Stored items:
==========
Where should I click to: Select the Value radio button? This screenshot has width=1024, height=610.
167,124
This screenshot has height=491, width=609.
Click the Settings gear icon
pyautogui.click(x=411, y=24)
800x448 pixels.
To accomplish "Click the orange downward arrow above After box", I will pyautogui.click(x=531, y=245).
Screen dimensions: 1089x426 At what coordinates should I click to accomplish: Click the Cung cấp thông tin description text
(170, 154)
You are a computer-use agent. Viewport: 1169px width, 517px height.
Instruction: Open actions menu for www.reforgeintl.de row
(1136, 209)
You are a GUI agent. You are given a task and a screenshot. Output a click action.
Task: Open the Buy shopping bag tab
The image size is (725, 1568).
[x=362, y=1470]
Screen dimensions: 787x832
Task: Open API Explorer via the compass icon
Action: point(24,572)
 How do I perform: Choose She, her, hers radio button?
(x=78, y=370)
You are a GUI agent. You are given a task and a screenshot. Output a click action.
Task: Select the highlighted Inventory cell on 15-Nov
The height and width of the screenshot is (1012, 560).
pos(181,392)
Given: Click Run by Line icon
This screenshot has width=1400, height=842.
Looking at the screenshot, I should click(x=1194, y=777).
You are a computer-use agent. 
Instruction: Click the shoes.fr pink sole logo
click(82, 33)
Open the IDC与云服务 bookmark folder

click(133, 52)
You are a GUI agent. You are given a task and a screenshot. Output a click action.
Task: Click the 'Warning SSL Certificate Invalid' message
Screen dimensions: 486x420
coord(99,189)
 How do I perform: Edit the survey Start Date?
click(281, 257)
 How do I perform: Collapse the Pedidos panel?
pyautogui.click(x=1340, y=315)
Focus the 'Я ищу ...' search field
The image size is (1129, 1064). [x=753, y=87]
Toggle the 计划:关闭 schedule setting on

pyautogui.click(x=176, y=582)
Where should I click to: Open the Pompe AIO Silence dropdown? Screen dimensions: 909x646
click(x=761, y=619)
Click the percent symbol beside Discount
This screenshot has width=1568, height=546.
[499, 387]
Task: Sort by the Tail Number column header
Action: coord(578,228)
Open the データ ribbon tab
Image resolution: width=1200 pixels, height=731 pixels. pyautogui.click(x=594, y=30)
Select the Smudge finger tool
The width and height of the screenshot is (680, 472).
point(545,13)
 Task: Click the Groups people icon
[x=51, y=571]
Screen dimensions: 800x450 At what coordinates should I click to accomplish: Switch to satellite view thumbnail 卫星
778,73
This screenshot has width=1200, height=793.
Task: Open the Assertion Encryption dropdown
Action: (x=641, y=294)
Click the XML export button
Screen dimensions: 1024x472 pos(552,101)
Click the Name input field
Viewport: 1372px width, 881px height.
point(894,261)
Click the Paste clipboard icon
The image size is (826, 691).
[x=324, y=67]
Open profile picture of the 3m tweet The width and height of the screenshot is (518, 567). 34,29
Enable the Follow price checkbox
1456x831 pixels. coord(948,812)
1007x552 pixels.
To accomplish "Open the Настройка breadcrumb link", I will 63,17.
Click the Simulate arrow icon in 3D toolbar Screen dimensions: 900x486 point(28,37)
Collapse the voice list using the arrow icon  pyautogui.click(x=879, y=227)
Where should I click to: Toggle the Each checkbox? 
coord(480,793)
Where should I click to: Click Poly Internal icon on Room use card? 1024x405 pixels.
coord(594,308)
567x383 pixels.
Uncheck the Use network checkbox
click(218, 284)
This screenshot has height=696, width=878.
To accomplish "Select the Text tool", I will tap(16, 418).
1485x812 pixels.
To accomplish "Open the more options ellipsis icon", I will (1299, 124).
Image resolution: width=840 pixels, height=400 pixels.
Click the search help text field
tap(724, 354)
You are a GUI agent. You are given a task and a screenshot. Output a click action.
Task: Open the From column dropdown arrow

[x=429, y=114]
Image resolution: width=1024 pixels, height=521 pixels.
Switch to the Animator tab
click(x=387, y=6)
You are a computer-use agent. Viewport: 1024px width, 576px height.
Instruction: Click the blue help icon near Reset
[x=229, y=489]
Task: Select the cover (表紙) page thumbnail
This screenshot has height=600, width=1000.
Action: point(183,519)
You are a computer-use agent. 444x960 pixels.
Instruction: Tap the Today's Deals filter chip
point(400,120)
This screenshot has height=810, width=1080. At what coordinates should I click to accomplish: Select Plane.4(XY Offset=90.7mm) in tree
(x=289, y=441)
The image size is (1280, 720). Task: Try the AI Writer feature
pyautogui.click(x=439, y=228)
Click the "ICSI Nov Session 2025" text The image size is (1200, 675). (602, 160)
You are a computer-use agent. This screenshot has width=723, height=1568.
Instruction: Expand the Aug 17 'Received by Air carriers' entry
==========
:: Exercise prompt ::
If the string "computer" appears in a line of the data above, that line counts. State how many such lines there are and nothing more.

:: Response to this exercise ::
5